# [WHAT IS EXPECTED]
Please set down every entry below exactly as given.

= = = =

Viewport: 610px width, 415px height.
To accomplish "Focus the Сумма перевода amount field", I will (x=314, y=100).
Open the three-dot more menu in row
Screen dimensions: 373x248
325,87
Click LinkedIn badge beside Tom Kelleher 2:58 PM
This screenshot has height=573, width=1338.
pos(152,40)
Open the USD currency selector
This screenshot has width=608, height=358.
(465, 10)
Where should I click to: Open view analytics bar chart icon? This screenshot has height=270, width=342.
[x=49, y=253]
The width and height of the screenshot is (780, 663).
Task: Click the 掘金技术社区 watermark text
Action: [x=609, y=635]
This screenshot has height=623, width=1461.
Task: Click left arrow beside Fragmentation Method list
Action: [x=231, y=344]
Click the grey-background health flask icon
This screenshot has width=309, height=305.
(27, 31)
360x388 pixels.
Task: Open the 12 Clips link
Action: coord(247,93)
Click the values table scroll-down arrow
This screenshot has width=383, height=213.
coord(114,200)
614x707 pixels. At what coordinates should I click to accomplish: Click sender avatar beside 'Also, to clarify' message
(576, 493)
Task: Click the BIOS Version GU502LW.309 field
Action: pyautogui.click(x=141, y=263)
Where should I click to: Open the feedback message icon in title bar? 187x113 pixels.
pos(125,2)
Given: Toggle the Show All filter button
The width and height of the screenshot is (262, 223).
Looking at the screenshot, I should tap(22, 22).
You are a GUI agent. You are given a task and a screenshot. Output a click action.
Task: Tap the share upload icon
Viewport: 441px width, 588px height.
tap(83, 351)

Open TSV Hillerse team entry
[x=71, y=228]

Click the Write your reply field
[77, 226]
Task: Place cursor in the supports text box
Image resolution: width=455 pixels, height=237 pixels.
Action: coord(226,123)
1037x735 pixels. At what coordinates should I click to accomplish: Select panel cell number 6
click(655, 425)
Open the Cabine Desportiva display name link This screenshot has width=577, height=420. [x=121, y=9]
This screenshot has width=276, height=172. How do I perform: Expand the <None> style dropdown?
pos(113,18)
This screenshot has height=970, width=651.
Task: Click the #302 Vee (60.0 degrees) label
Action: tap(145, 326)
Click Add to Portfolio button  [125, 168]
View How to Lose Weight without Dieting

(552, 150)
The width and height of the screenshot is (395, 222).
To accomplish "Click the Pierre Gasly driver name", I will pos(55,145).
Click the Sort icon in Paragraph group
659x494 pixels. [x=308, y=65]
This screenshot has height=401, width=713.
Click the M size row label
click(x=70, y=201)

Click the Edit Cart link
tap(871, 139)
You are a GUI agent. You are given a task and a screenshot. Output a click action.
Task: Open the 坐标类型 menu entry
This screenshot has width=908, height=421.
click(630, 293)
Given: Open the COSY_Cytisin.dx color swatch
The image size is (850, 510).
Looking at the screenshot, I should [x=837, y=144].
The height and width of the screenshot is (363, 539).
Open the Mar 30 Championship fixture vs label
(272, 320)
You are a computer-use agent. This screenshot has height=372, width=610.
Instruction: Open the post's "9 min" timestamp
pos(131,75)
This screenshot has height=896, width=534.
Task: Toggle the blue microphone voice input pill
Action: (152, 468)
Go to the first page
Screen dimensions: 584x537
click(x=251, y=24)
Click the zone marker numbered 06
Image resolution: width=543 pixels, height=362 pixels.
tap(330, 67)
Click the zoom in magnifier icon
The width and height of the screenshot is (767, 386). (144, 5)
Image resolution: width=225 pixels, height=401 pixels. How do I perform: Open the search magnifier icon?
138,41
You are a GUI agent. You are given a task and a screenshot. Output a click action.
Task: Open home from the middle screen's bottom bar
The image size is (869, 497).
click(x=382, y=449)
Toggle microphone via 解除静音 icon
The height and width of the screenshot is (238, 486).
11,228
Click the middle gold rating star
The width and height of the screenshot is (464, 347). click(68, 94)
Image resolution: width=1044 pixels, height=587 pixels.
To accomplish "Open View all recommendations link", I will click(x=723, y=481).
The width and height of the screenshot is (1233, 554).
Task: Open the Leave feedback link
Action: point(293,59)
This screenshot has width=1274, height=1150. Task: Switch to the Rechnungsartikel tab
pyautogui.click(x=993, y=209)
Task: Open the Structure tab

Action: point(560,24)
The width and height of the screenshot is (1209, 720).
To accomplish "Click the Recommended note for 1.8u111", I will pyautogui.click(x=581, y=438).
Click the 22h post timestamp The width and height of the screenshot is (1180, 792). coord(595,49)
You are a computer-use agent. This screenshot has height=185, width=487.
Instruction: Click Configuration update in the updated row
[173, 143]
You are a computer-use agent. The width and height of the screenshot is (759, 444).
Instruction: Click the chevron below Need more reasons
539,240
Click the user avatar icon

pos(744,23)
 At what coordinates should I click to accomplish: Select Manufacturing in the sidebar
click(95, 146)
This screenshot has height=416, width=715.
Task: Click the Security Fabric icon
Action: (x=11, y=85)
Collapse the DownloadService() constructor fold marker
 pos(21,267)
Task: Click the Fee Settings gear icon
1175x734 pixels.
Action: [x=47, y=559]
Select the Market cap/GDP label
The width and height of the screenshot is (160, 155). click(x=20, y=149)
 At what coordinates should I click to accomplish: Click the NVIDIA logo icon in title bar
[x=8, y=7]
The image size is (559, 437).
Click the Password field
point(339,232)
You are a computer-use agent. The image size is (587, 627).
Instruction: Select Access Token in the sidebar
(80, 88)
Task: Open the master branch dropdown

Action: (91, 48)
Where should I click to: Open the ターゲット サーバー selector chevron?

= = = =

# [ANSWER SPACE]
Viewport: 610px width, 415px height.
To accomplish "Focus the Сумма перевода amount field", I will (x=314, y=100).
Open the three-dot more menu in row
Screen dimensions: 373x248
325,87
Click LinkedIn badge beside Tom Kelleher 2:58 PM
This screenshot has height=573, width=1338.
pos(152,40)
Open the USD currency selector
This screenshot has width=608, height=358.
(465, 10)
Where should I click to: Open view analytics bar chart icon? This screenshot has height=270, width=342.
[x=49, y=253]
The width and height of the screenshot is (780, 663).
Task: Click the 掘金技术社区 watermark text
Action: [x=609, y=635]
This screenshot has height=623, width=1461.
Task: Click left arrow beside Fragmentation Method list
Action: [x=231, y=344]
Click the grey-background health flask icon
This screenshot has width=309, height=305.
(27, 31)
360x388 pixels.
Task: Open the 12 Clips link
Action: coord(247,93)
Click the values table scroll-down arrow
This screenshot has width=383, height=213.
coord(114,200)
614x707 pixels. At what coordinates should I click to accomplish: Click sender avatar beside 'Also, to clarify' message
(576, 493)
Task: Click the BIOS Version GU502LW.309 field
Action: pyautogui.click(x=141, y=263)
Where should I click to: Open the feedback message icon in title bar? 187x113 pixels.
pos(125,2)
Given: Toggle the Show All filter button
The width and height of the screenshot is (262, 223).
Looking at the screenshot, I should tap(22, 22).
You are a GUI agent. You are given a task and a screenshot. Output a click action.
Task: Tap the share upload icon
Viewport: 441px width, 588px height.
tap(83, 351)

Open TSV Hillerse team entry
[x=71, y=228]

Click the Write your reply field
[77, 226]
Task: Place cursor in the supports text box
Image resolution: width=455 pixels, height=237 pixels.
Action: coord(226,123)
1037x735 pixels. At what coordinates should I click to accomplish: Select panel cell number 6
click(655, 425)
Open the Cabine Desportiva display name link This screenshot has width=577, height=420. [x=121, y=9]
This screenshot has width=276, height=172. How do I perform: Expand the <None> style dropdown?
pos(113,18)
This screenshot has height=970, width=651.
Task: Click the #302 Vee (60.0 degrees) label
Action: tap(145, 326)
Click Add to Portfolio button  [125, 168]
View How to Lose Weight without Dieting

(552, 150)
The width and height of the screenshot is (395, 222).
To accomplish "Click the Pierre Gasly driver name", I will pos(55,145).
Click the Sort icon in Paragraph group
659x494 pixels. [x=308, y=65]
This screenshot has height=401, width=713.
Click the M size row label
click(x=70, y=201)

Click the Edit Cart link
tap(871, 139)
You are a GUI agent. You are given a task and a screenshot. Output a click action.
Task: Open the 坐标类型 menu entry
This screenshot has width=908, height=421.
click(630, 293)
Given: Open the COSY_Cytisin.dx color swatch
The image size is (850, 510).
Looking at the screenshot, I should [x=837, y=144].
The height and width of the screenshot is (363, 539).
Open the Mar 30 Championship fixture vs label
(272, 320)
You are a computer-use agent. This screenshot has height=372, width=610.
Instruction: Open the post's "9 min" timestamp
pos(131,75)
This screenshot has height=896, width=534.
Task: Toggle the blue microphone voice input pill
Action: (152, 468)
Go to the first page
Screen dimensions: 584x537
click(x=251, y=24)
Click the zone marker numbered 06
Image resolution: width=543 pixels, height=362 pixels.
tap(330, 67)
Click the zoom in magnifier icon
The width and height of the screenshot is (767, 386). (144, 5)
Image resolution: width=225 pixels, height=401 pixels. How do I perform: Open the search magnifier icon?
138,41
You are a GUI agent. You are given a task and a screenshot. Output a click action.
Task: Open home from the middle screen's bottom bar
The image size is (869, 497).
click(x=382, y=449)
Toggle microphone via 解除静音 icon
The height and width of the screenshot is (238, 486).
11,228
Click the middle gold rating star
The width and height of the screenshot is (464, 347). click(68, 94)
Image resolution: width=1044 pixels, height=587 pixels.
To accomplish "Open View all recommendations link", I will click(x=723, y=481).
The width and height of the screenshot is (1233, 554).
Task: Open the Leave feedback link
Action: point(293,59)
This screenshot has width=1274, height=1150. Task: Switch to the Rechnungsartikel tab
pyautogui.click(x=993, y=209)
Task: Open the Structure tab

Action: point(560,24)
The width and height of the screenshot is (1209, 720).
To accomplish "Click the Recommended note for 1.8u111", I will pyautogui.click(x=581, y=438).
Click the 22h post timestamp The width and height of the screenshot is (1180, 792). coord(595,49)
You are a computer-use agent. This screenshot has height=185, width=487.
Instruction: Click Configuration update in the updated row
[173, 143]
You are a computer-use agent. The width and height of the screenshot is (759, 444).
Instruction: Click the chevron below Need more reasons
539,240
Click the user avatar icon

pos(744,23)
 At what coordinates should I click to accomplish: Select Manufacturing in the sidebar
click(95, 146)
This screenshot has height=416, width=715.
Task: Click the Security Fabric icon
Action: (x=11, y=85)
Collapse the DownloadService() constructor fold marker
 pos(21,267)
Task: Click the Fee Settings gear icon
1175x734 pixels.
Action: [x=47, y=559]
Select the Market cap/GDP label
The width and height of the screenshot is (160, 155). click(x=20, y=149)
 At what coordinates should I click to accomplish: Click the NVIDIA logo icon in title bar
[x=8, y=7]
The image size is (559, 437).
Click the Password field
point(339,232)
You are a computer-use agent. The image size is (587, 627).
Instruction: Select Access Token in the sidebar
(80, 88)
Task: Open the master branch dropdown

Action: (91, 48)
Where should I click to: Open the ターゲット サーバー selector chevron?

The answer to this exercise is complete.